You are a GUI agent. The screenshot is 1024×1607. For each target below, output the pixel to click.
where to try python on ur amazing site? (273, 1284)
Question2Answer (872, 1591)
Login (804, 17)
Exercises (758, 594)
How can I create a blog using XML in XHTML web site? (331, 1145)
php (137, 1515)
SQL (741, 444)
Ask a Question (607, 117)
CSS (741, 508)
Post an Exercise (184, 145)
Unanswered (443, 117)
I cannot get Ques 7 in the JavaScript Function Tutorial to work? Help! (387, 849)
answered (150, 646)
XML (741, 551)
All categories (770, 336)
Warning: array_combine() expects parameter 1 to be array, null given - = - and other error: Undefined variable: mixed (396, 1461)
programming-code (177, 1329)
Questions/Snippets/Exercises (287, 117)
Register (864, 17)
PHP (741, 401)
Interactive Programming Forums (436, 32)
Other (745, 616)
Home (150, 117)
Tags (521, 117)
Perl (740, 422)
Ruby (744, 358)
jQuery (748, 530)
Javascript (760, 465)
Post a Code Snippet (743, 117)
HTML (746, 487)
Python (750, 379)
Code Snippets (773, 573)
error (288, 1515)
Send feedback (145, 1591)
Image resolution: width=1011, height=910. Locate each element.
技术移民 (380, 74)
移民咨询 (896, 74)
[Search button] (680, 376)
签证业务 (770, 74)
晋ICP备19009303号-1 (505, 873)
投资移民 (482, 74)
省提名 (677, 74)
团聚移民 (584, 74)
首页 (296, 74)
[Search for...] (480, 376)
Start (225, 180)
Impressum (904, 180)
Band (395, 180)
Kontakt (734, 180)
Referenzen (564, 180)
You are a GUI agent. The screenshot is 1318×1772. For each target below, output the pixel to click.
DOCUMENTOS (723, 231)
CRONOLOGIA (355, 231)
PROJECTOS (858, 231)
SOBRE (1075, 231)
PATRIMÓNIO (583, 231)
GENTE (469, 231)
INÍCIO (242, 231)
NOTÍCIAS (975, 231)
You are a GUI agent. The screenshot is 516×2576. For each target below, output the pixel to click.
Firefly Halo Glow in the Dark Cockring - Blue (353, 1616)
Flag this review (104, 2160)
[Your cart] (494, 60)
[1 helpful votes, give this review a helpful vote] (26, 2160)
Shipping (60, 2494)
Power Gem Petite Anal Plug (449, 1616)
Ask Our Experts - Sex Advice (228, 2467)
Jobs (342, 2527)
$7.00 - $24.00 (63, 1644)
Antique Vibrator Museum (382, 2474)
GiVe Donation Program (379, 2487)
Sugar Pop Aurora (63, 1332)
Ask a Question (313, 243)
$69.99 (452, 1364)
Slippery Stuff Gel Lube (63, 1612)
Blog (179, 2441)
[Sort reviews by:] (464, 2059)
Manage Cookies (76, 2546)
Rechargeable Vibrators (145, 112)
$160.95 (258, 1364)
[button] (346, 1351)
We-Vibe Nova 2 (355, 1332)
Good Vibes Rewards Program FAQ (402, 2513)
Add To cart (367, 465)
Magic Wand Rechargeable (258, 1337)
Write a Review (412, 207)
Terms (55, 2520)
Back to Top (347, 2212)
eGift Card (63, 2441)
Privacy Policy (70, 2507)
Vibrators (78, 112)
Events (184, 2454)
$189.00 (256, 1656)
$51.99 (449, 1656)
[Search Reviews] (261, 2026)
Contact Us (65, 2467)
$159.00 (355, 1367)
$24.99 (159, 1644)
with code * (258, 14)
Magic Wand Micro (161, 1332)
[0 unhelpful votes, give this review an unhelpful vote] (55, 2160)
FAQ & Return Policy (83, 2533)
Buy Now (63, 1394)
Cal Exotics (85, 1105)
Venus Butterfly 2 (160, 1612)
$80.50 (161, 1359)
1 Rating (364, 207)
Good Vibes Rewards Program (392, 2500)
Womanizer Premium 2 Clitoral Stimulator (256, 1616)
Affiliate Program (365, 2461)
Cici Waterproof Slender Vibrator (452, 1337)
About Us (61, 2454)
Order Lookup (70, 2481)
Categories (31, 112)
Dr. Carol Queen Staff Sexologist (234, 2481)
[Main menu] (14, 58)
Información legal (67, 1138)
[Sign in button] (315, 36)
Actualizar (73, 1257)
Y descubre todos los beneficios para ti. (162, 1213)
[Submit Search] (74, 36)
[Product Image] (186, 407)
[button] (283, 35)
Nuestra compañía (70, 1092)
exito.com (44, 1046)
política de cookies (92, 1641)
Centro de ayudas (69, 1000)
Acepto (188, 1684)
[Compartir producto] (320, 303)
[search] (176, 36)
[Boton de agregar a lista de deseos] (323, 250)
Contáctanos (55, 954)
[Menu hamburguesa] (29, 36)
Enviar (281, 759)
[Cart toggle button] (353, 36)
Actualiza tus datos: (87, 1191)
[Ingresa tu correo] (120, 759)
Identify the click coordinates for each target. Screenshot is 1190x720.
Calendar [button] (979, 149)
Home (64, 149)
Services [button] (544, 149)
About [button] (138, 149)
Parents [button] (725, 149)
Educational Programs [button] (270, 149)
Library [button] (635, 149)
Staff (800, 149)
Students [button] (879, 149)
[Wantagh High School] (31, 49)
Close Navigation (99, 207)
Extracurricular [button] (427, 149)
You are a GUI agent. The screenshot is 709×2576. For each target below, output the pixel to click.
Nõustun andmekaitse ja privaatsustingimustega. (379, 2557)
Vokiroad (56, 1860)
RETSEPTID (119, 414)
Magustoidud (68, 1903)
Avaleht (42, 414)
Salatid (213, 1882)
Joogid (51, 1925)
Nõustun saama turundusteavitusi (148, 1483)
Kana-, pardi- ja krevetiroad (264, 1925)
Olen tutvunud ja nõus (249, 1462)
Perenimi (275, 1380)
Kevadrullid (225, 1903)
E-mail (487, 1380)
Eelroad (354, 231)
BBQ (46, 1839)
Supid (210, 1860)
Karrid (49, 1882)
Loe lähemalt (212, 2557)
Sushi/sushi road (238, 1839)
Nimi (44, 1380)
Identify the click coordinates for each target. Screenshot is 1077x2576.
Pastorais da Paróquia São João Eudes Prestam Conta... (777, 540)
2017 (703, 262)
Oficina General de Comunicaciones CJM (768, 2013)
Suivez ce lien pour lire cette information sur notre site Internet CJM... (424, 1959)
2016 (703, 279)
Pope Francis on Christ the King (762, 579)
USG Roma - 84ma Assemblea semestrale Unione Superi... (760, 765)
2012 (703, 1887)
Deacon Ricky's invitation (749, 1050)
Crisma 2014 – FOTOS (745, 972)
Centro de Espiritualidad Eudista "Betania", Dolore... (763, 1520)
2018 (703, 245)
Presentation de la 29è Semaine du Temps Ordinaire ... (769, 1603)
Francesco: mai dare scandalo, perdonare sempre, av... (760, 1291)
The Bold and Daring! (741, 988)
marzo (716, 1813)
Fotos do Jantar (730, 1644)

• [AIM]: Print all of the records above again, word for word and unchanged.

• [SOLUTION TO THE EXERCISE]:
You are a GUI agent. The screenshot is 1024×1607. For each target below, output the pixel to click.
where to try python on ur amazing site? (273, 1284)
Question2Answer (872, 1591)
Login (804, 17)
Exercises (758, 594)
How can I create a blog using XML in XHTML web site? (331, 1145)
php (137, 1515)
SQL (741, 444)
Ask a Question (607, 117)
CSS (741, 508)
Post an Exercise (184, 145)
Unanswered (443, 117)
I cannot get Ques 7 in the JavaScript Function Tutorial to work? Help! (387, 849)
answered (150, 646)
XML (741, 551)
All categories (770, 336)
Warning: array_combine() expects parameter 1 to be array, null given - = - and other error: Undefined variable: mixed (396, 1461)
programming-code (177, 1329)
Questions/Snippets/Exercises (287, 117)
Register (864, 17)
PHP (741, 401)
Interactive Programming Forums (436, 32)
Other (745, 616)
Home (150, 117)
Tags (521, 117)
Perl (740, 422)
Ruby (744, 358)
jQuery (748, 530)
Javascript (760, 465)
Post a Code Snippet (743, 117)
HTML (746, 487)
Python (750, 379)
Code Snippets (773, 573)
error (288, 1515)
Send feedback (145, 1591)
Image resolution: width=1011, height=910. Locate each element.
技术移民 (380, 74)
移民咨询 (896, 74)
[Search button] (680, 376)
签证业务 (770, 74)
晋ICP备19009303号-1 (505, 873)
投资移民 (482, 74)
省提名 (677, 74)
团聚移民 (584, 74)
首页 (296, 74)
[Search for...] (480, 376)
Start (225, 180)
Impressum (904, 180)
Band (395, 180)
Kontakt (734, 180)
Referenzen (564, 180)
You are a GUI agent. The screenshot is 1318×1772. For each target below, output the pixel to click.
DOCUMENTOS (723, 231)
CRONOLOGIA (355, 231)
PROJECTOS (858, 231)
SOBRE (1075, 231)
PATRIMÓNIO (583, 231)
GENTE (469, 231)
INÍCIO (242, 231)
NOTÍCIAS (975, 231)
You are a GUI agent. The screenshot is 516×2576. For each target below, output the pixel to click.
Firefly Halo Glow in the Dark Cockring - Blue (353, 1616)
Flag this review (104, 2160)
[Your cart] (494, 60)
[1 helpful votes, give this review a helpful vote] (26, 2160)
Shipping (60, 2494)
Power Gem Petite Anal Plug (449, 1616)
Ask Our Experts - Sex Advice (228, 2467)
Jobs (342, 2527)
$7.00 - $24.00 (63, 1644)
Antique Vibrator Museum (382, 2474)
GiVe Donation Program (379, 2487)
Sugar Pop Aurora (63, 1332)
Ask a Question (313, 243)
$69.99 (452, 1364)
Slippery Stuff Gel Lube (63, 1612)
Blog (179, 2441)
[Sort reviews by:] (464, 2059)
Manage Cookies (76, 2546)
Rechargeable Vibrators (145, 112)
$160.95 (258, 1364)
[button] (346, 1351)
We-Vibe Nova 2 (355, 1332)
Good Vibes Rewards Program FAQ (402, 2513)
Add To cart (367, 465)
Magic Wand Rechargeable (258, 1337)
Write a Review (412, 207)
Terms (55, 2520)
Back to Top (347, 2212)
eGift Card (63, 2441)
Privacy Policy (70, 2507)
Vibrators (78, 112)
Events (184, 2454)
$189.00 (256, 1656)
$51.99 (449, 1656)
[Search Reviews] (261, 2026)
Contact Us (65, 2467)
$159.00 (355, 1367)
$24.99 (159, 1644)
with code * (258, 14)
Magic Wand Micro (161, 1332)
[0 unhelpful votes, give this review an unhelpful vote] (55, 2160)
FAQ & Return Policy (83, 2533)
Buy Now (63, 1394)
Cal Exotics (85, 1105)
Venus Butterfly 2 (160, 1612)
$80.50 (161, 1359)
1 Rating (364, 207)
Good Vibes Rewards Program (392, 2500)
Womanizer Premium 2 Clitoral Stimulator (256, 1616)
Affiliate Program (365, 2461)
Cici Waterproof Slender Vibrator (452, 1337)
About Us (61, 2454)
Order Lookup (70, 2481)
Categories (31, 112)
Dr. Carol Queen Staff Sexologist (234, 2481)
[Main menu] (14, 58)
Información legal (67, 1138)
[Sign in button] (315, 36)
Actualizar (73, 1257)
Y descubre todos los beneficios para ti. (162, 1213)
[Submit Search] (74, 36)
[Product Image] (186, 407)
[button] (283, 35)
Nuestra compañía (70, 1092)
exito.com (44, 1046)
política de cookies (92, 1641)
Centro de ayudas (69, 1000)
Acepto (188, 1684)
[Compartir producto] (320, 303)
[search] (176, 36)
[Boton de agregar a lista de deseos] (323, 250)
Contáctanos (55, 954)
[Menu hamburguesa] (29, 36)
Enviar (281, 759)
[Cart toggle button] (353, 36)
Actualiza tus datos: (87, 1191)
[Ingresa tu correo] (120, 759)
Identify the click coordinates for each target. Screenshot is 1190x720.
Calendar [button] (979, 149)
Home (64, 149)
Services [button] (544, 149)
About [button] (138, 149)
Parents [button] (725, 149)
Educational Programs [button] (270, 149)
Library [button] (635, 149)
Staff (800, 149)
Students [button] (879, 149)
[Wantagh High School] (31, 49)
Close Navigation (99, 207)
Extracurricular [button] (427, 149)
You are a GUI agent. The screenshot is 709×2576. For each target below, output the pixel to click.
Nõustun andmekaitse ja privaatsustingimustega. (379, 2557)
Vokiroad (56, 1860)
RETSEPTID (119, 414)
Magustoidud (68, 1903)
Avaleht (42, 414)
Salatid (213, 1882)
Joogid (51, 1925)
Nõustun saama turundusteavitusi (148, 1483)
Kana-, pardi- ja krevetiroad (264, 1925)
Olen tutvunud ja nõus (249, 1462)
Perenimi (275, 1380)
Kevadrullid (225, 1903)
E-mail (487, 1380)
Eelroad (354, 231)
BBQ (46, 1839)
Supid (210, 1860)
Karrid (49, 1882)
Loe lähemalt (212, 2557)
Sushi/sushi road (238, 1839)
Nimi (44, 1380)
Identify the click coordinates for each target. Screenshot is 1077x2576.
Pastorais da Paróquia São João Eudes Prestam Conta... (777, 540)
2017 (703, 262)
Oficina General de Comunicaciones CJM (768, 2013)
Suivez ce lien pour lire cette information sur notre site Internet CJM... (424, 1959)
2016 (703, 279)
Pope Francis on Christ the King (762, 579)
USG Roma - 84ma Assemblea semestrale Unione Superi... (760, 765)
2012 (703, 1887)
Deacon Ricky's invitation (749, 1050)
Crisma 2014 – FOTOS (745, 972)
Centro de Espiritualidad Eudista "Betania", Dolore... (763, 1520)
2018 (703, 245)
Presentation de la 29è Semaine du Temps Ordinaire ... (769, 1603)
Francesco: mai dare scandalo, perdonare sempre, av... (760, 1291)
The Bold and Daring! (741, 988)
marzo (716, 1813)
Fotos do Jantar (730, 1644)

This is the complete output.